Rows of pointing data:
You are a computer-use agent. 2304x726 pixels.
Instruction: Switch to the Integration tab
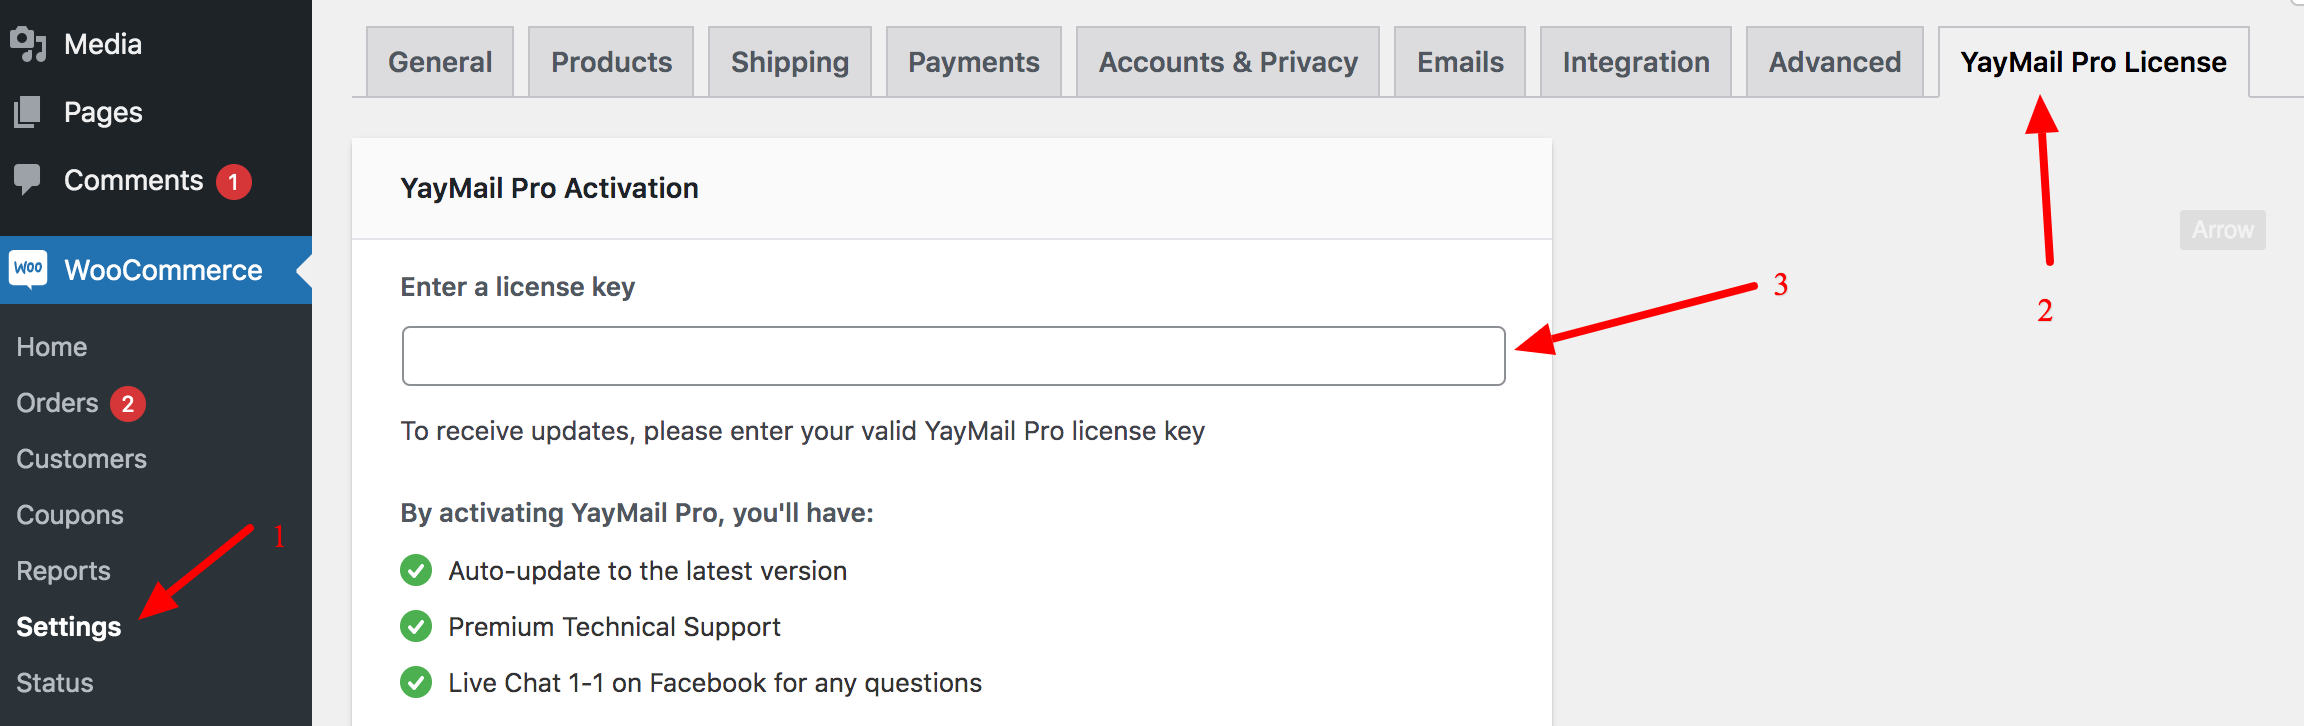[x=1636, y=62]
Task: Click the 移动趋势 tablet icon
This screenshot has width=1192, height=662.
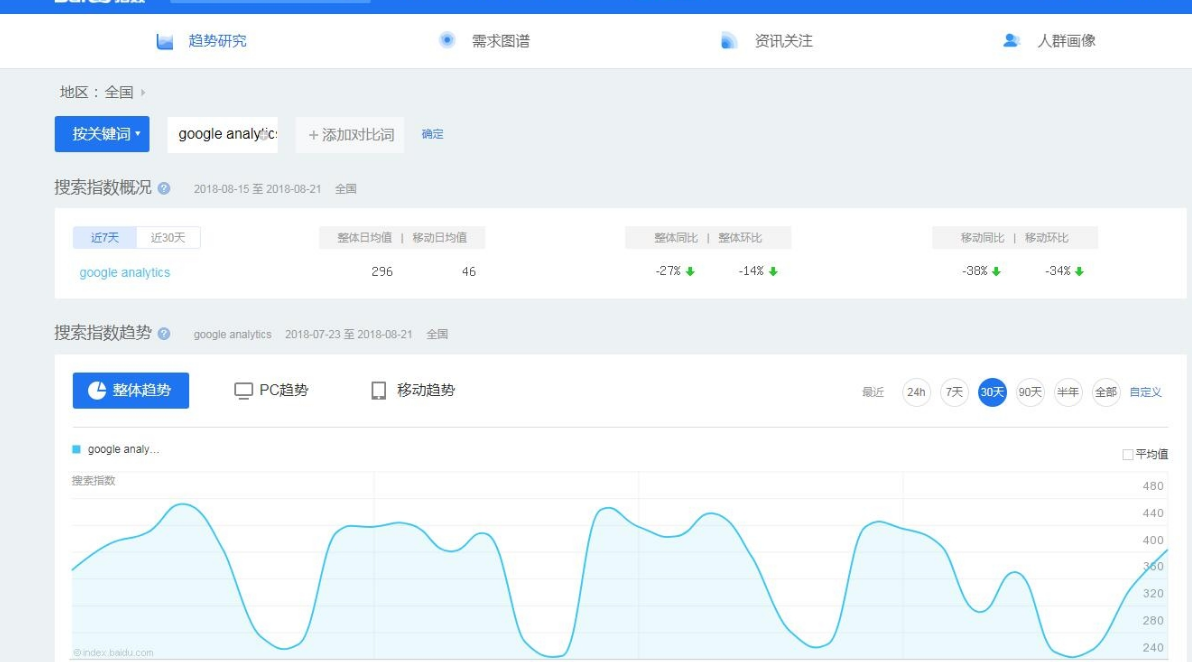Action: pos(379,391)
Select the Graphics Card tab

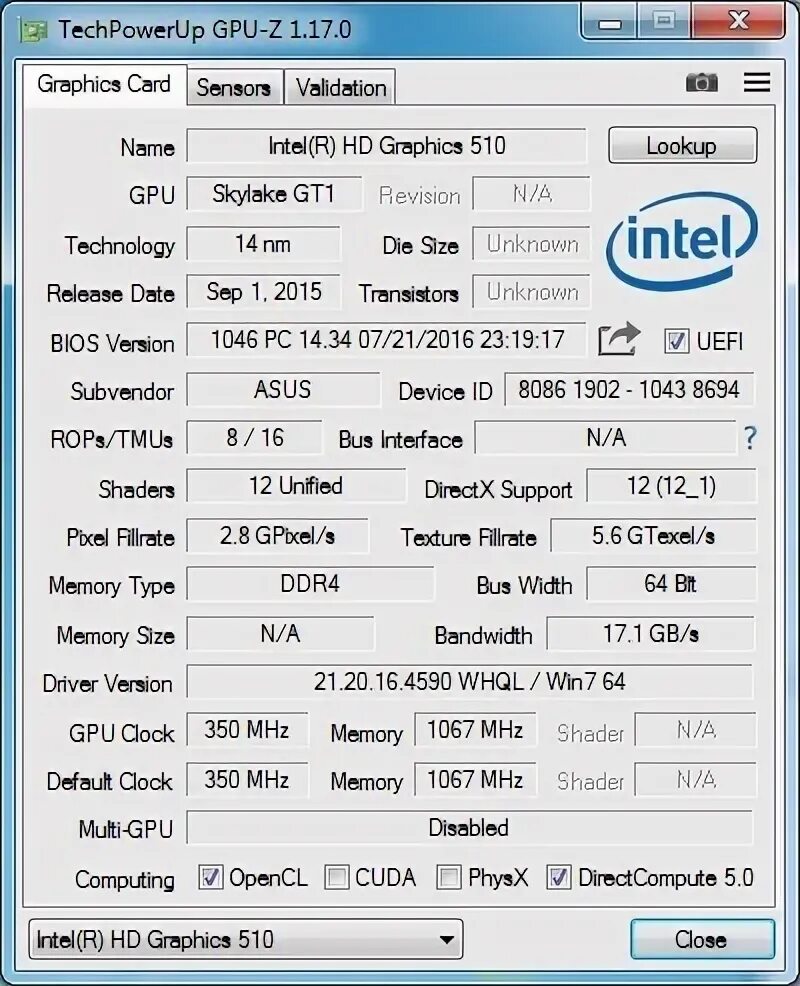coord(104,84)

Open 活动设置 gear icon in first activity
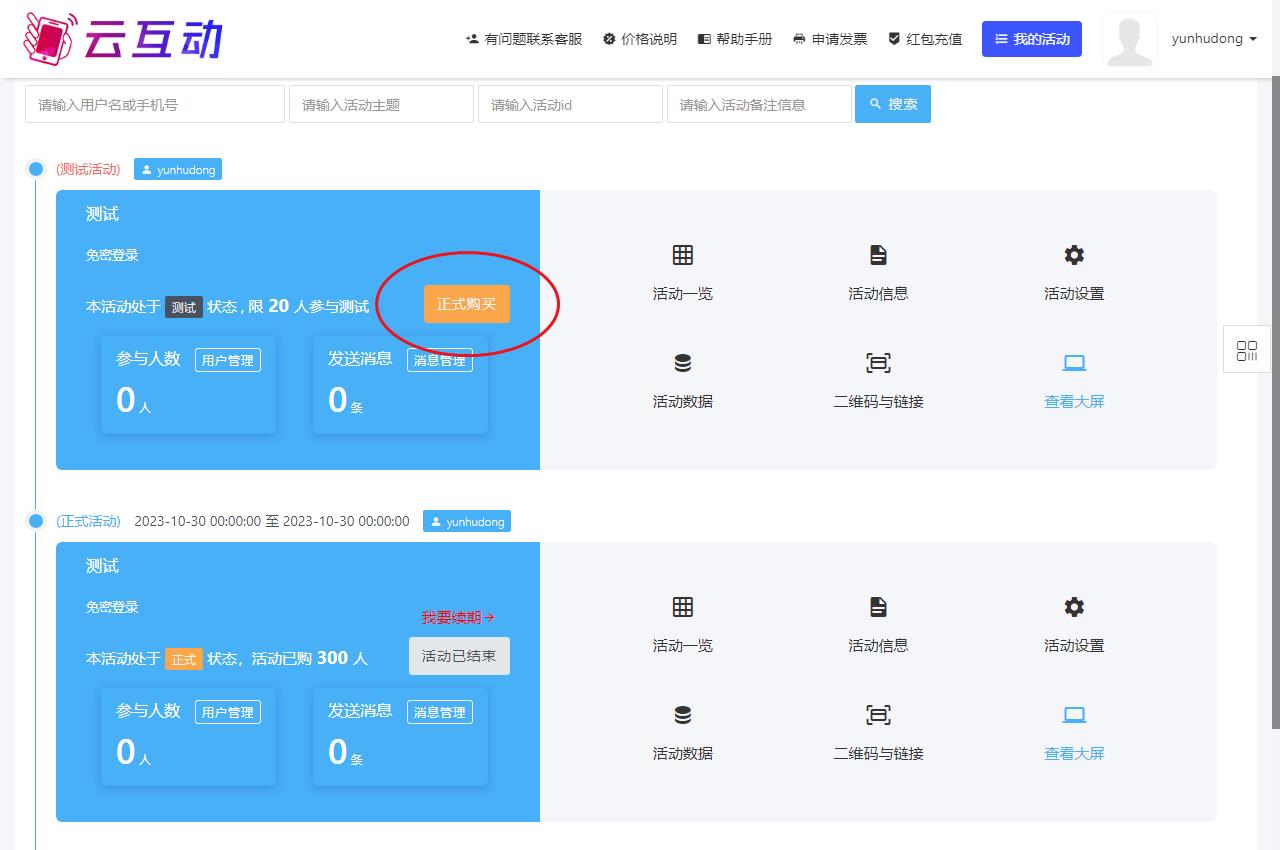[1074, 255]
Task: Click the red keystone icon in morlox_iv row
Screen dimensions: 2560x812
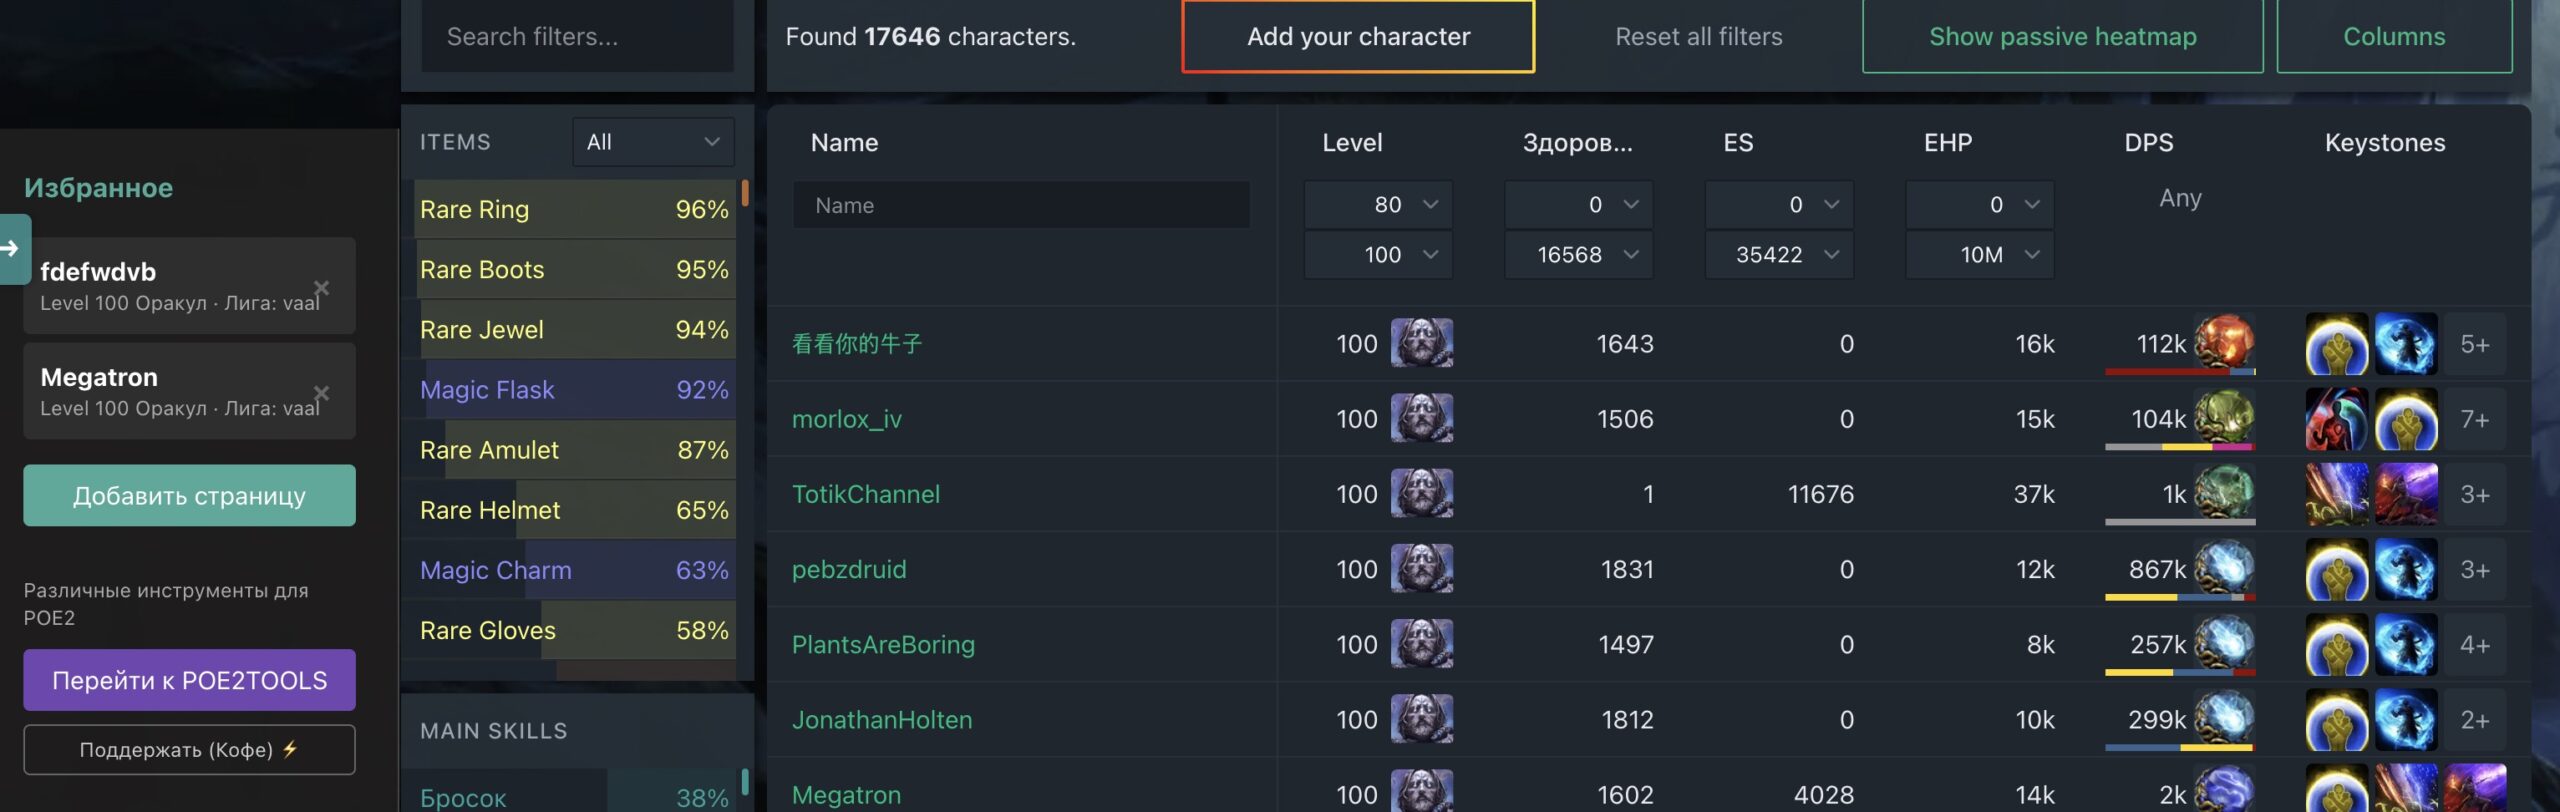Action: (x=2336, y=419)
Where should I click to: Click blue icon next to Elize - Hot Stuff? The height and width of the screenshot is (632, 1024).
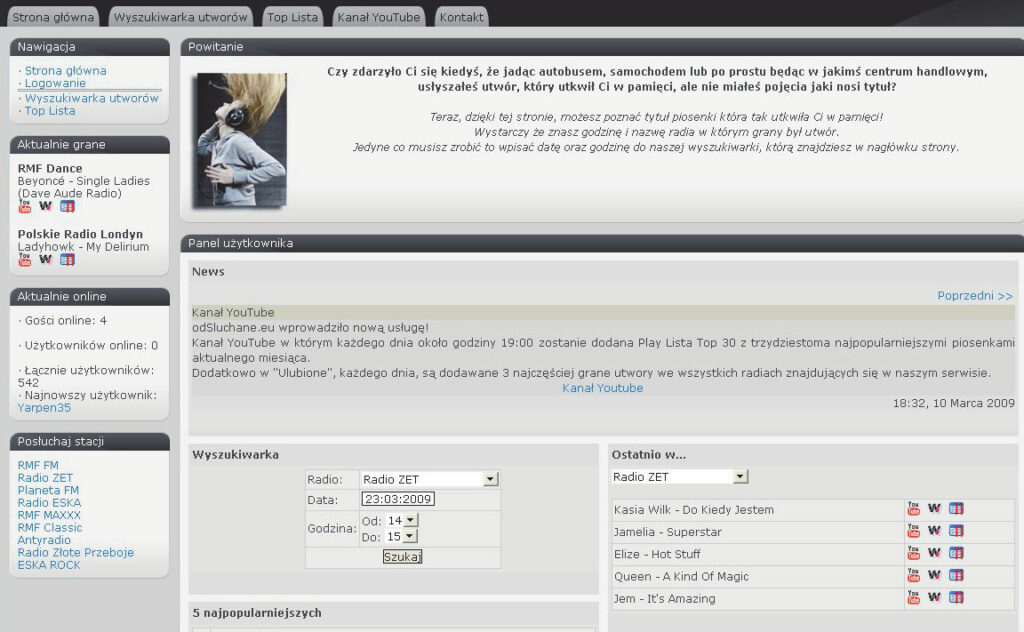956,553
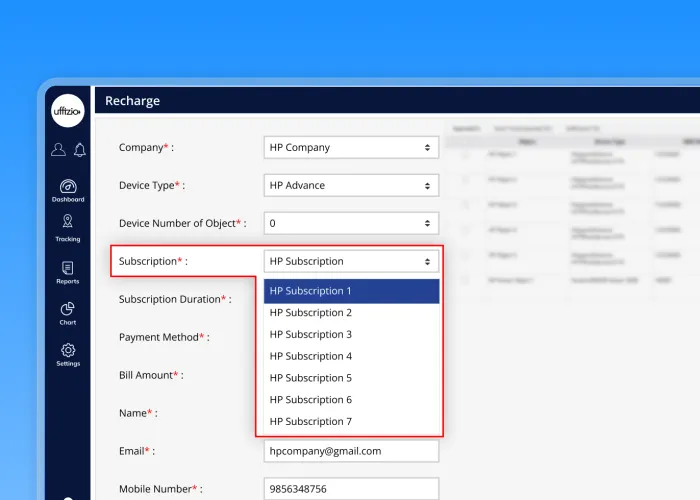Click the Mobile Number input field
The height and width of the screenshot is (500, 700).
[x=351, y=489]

Stated goal –
Reproduce the lines above verbatim, omitting the pictures from your answer.

Correct answer –
You are a computer-use agent. 2304x726 pixels.
Instruction: Switch to the Integration tab
[x=1636, y=62]
Task: Click the 移动趋势 tablet icon
This screenshot has width=1192, height=662.
Action: pos(379,391)
Select the Graphics Card tab

coord(104,84)

Open 活动设置 gear icon in first activity
[1074, 255]
Task: Click the red keystone icon in morlox_iv row
Screen dimensions: 2560x812
Action: (x=2336, y=419)
Where should I click to: Click blue icon next to Elize - Hot Stuff? The height and width of the screenshot is (632, 1024).
956,553
Click the Mobile Number input field
The height and width of the screenshot is (500, 700).
[x=351, y=489]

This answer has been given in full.